= Records for the task =
========================

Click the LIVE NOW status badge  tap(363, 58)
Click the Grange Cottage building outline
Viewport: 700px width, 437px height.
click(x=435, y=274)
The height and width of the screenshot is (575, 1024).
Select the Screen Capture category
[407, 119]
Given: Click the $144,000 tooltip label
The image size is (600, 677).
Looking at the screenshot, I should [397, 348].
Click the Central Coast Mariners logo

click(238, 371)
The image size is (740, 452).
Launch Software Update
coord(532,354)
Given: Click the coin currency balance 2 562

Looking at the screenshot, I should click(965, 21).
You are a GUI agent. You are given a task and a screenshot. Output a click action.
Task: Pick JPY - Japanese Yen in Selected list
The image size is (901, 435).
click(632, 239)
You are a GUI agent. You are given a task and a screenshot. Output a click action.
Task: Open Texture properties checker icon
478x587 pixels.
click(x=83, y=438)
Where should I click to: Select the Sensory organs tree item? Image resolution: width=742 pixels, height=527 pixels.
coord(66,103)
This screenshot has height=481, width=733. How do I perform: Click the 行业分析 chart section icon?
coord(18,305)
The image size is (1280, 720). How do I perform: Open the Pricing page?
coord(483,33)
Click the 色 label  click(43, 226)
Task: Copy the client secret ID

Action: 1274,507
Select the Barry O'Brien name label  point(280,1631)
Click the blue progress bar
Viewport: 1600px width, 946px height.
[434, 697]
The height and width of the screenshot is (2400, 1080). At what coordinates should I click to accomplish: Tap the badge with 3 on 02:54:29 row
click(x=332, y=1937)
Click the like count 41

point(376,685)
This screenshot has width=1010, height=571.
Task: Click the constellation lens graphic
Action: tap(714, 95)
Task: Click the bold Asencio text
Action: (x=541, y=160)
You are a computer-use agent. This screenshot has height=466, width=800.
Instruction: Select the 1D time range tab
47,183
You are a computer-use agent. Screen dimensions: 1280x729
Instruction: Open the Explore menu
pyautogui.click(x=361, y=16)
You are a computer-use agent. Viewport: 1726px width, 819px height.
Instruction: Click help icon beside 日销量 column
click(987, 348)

========================

= Your assignment =
Which lines in the data above contain "agent"? Show each one.

= Task response =
You are a GUI agent. You are given a task and a screenshot. Output a click action.
You are a GUI agent. You are given a task and a screenshot. Output a click action.
You are a computer-use agent. This screenshot has height=466, width=800.
You are a computer-use agent. Screen dimensions: 1280x729
You are a computer-use agent. Viewport: 1726px width, 819px height.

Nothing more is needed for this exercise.